*** Opening of Exercise input ***

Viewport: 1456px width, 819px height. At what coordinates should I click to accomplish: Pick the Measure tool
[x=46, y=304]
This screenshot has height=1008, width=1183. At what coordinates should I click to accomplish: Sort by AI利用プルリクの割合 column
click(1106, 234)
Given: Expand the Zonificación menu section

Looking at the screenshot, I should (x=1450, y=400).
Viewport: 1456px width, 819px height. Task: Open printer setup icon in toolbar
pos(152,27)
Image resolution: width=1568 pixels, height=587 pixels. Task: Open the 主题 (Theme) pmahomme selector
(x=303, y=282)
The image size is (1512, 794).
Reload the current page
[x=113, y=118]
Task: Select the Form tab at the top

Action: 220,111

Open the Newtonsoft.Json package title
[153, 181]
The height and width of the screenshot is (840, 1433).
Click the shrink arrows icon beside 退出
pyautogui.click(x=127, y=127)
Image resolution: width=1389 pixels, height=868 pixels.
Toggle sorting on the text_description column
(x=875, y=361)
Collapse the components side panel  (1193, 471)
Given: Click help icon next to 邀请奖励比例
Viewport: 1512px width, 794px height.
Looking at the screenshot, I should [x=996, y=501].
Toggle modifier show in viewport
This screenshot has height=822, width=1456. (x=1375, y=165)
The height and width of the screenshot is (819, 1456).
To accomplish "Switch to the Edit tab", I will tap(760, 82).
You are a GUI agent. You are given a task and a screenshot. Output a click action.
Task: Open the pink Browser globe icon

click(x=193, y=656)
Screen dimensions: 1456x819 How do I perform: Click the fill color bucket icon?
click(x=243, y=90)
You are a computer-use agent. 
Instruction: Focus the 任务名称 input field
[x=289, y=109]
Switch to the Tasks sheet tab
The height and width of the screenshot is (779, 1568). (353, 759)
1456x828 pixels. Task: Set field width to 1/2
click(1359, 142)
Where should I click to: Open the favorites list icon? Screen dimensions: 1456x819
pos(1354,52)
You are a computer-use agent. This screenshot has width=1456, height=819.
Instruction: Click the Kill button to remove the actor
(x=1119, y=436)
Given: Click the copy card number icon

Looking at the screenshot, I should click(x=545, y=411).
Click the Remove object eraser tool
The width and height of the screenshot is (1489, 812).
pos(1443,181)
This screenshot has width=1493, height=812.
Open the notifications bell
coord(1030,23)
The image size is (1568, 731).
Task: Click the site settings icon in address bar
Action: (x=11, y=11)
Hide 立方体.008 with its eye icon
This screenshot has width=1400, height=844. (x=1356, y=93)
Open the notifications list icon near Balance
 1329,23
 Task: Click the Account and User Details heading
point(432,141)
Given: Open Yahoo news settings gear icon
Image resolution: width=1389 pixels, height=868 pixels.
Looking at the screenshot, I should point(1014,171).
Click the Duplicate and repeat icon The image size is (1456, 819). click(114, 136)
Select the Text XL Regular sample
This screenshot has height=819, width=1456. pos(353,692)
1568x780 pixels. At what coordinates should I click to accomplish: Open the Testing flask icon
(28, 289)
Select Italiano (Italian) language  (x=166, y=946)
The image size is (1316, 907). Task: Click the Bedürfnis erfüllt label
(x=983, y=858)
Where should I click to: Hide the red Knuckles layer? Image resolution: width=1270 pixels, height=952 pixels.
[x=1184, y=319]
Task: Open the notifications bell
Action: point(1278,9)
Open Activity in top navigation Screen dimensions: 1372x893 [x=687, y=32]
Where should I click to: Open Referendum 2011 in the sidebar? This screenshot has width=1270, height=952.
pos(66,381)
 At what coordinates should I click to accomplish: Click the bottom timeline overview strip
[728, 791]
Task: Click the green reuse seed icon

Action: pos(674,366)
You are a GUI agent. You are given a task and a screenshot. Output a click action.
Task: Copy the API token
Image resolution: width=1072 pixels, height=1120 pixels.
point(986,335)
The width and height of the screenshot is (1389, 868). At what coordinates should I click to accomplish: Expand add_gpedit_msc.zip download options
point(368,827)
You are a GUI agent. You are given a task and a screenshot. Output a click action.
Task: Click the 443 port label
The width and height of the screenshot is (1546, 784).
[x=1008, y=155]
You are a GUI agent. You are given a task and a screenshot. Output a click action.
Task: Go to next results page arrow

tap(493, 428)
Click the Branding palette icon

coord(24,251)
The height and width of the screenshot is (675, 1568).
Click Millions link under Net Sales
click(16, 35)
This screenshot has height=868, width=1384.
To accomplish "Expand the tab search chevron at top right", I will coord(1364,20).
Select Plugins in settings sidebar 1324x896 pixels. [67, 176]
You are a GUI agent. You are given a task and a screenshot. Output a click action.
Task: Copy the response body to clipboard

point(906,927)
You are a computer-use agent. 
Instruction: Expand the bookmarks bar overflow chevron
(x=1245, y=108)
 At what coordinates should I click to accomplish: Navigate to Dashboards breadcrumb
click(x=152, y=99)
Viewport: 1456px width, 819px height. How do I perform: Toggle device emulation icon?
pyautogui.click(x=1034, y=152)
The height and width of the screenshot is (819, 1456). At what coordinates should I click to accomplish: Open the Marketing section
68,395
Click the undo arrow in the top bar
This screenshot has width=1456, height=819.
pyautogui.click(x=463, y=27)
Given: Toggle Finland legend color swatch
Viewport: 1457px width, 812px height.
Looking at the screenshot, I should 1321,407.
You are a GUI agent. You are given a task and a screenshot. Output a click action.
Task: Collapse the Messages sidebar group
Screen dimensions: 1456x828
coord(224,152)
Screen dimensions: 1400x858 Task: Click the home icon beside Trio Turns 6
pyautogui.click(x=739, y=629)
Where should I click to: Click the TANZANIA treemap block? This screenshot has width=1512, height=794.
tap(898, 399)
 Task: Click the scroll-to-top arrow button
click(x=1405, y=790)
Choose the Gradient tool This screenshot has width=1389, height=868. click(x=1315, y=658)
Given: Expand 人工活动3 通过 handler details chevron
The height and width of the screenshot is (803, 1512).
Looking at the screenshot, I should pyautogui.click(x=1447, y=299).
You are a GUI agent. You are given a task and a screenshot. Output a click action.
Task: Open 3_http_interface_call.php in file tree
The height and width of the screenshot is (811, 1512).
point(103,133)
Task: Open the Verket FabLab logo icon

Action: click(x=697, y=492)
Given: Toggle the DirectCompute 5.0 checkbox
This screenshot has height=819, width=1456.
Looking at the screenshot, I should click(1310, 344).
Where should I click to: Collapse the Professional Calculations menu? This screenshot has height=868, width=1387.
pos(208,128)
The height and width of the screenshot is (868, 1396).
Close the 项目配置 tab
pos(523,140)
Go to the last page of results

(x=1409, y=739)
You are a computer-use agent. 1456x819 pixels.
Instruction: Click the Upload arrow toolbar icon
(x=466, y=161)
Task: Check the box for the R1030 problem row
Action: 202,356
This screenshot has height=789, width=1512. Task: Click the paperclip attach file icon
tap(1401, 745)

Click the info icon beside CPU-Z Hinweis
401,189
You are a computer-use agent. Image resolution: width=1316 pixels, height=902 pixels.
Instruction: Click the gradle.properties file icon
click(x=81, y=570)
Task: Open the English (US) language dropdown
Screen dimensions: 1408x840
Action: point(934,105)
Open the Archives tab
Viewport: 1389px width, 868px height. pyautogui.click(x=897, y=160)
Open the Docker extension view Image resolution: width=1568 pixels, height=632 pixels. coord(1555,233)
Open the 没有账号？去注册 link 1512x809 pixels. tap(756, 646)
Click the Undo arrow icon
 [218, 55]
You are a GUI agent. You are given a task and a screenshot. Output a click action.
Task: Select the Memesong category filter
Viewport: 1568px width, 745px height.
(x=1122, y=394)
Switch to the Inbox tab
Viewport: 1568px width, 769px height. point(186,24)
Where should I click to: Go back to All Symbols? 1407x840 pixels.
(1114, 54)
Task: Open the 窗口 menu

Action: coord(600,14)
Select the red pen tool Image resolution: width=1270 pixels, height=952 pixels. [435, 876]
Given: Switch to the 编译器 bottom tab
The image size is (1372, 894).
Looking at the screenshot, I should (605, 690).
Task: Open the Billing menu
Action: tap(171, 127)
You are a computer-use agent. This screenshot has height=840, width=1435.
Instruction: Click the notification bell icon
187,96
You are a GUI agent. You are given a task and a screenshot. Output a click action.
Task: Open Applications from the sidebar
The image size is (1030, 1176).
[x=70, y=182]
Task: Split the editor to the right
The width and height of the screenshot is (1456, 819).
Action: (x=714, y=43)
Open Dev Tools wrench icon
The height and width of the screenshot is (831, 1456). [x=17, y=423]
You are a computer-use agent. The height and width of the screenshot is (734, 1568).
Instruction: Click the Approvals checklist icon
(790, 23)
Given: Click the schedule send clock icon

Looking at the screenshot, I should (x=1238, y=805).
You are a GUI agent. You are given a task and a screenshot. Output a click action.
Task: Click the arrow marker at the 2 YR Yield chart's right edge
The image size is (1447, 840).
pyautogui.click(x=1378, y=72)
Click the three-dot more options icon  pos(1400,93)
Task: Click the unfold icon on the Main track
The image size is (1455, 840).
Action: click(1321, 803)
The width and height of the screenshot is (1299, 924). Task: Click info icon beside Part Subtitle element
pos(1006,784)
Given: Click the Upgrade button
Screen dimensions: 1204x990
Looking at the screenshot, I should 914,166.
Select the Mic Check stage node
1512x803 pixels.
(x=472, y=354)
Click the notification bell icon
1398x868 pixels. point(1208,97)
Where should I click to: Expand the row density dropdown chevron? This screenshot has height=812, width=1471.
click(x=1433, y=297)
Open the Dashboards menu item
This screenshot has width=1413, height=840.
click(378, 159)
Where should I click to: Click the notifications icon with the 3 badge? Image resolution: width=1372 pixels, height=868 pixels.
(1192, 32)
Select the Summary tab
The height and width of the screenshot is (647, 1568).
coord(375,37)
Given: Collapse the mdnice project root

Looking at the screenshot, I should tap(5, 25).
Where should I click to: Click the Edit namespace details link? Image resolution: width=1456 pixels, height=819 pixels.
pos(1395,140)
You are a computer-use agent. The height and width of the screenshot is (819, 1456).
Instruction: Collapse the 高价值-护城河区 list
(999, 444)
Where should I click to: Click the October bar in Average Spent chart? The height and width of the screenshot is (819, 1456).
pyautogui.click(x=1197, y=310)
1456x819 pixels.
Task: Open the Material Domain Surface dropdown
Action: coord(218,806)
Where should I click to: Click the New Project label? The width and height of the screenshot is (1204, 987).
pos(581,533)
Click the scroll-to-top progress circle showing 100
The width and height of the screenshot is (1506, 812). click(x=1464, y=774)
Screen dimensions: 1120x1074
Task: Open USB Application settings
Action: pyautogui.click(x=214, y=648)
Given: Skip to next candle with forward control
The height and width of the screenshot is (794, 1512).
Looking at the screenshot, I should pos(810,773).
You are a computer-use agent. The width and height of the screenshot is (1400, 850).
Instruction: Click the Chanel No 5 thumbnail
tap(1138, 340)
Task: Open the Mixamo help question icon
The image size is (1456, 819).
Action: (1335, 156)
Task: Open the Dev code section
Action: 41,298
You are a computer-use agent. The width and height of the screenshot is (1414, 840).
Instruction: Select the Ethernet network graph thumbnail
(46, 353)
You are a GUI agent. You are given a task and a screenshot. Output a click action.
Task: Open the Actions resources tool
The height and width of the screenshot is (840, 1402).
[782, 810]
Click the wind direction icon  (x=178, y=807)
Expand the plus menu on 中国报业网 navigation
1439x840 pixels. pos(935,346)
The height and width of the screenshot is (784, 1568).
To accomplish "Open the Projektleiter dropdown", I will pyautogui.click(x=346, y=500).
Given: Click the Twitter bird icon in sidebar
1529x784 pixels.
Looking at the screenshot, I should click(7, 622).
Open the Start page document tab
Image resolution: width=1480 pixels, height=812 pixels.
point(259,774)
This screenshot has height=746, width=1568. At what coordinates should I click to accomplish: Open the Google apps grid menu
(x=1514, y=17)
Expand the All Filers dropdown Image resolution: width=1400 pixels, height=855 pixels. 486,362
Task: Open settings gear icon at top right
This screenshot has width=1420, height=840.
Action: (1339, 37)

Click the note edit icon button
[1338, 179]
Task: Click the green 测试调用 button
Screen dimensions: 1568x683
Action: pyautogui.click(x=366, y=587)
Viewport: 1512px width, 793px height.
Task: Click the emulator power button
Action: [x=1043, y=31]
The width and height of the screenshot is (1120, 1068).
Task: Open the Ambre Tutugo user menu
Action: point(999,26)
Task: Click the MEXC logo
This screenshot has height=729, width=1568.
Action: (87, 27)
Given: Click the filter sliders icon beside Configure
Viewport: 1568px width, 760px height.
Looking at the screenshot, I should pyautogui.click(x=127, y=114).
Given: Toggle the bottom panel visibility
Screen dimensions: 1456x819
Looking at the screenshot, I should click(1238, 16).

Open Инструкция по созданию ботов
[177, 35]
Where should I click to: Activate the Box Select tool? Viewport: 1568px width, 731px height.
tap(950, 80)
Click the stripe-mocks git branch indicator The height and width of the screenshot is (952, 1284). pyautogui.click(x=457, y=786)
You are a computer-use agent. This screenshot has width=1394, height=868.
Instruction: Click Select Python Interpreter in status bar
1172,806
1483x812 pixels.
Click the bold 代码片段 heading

*** Close of Exercise input ***

▸ **Work required**
Word for word, restate the lines above from the line containing "Where should I click to: Click the New" through the line containing "Task: Open the Mixamo help question icon", with both included and nothing else.

▸ **Reply to the exercise**
Where should I click to: Click the New Project label? The width and height of the screenshot is (1204, 987).
pos(581,533)
Click the scroll-to-top progress circle showing 100
The width and height of the screenshot is (1506, 812). click(x=1464, y=774)
Screen dimensions: 1120x1074
Task: Open USB Application settings
Action: pyautogui.click(x=214, y=648)
Given: Skip to next candle with forward control
The height and width of the screenshot is (794, 1512).
Looking at the screenshot, I should pos(810,773).
You are a computer-use agent. The width and height of the screenshot is (1400, 850).
Instruction: Click the Chanel No 5 thumbnail
tap(1138, 340)
Task: Open the Mixamo help question icon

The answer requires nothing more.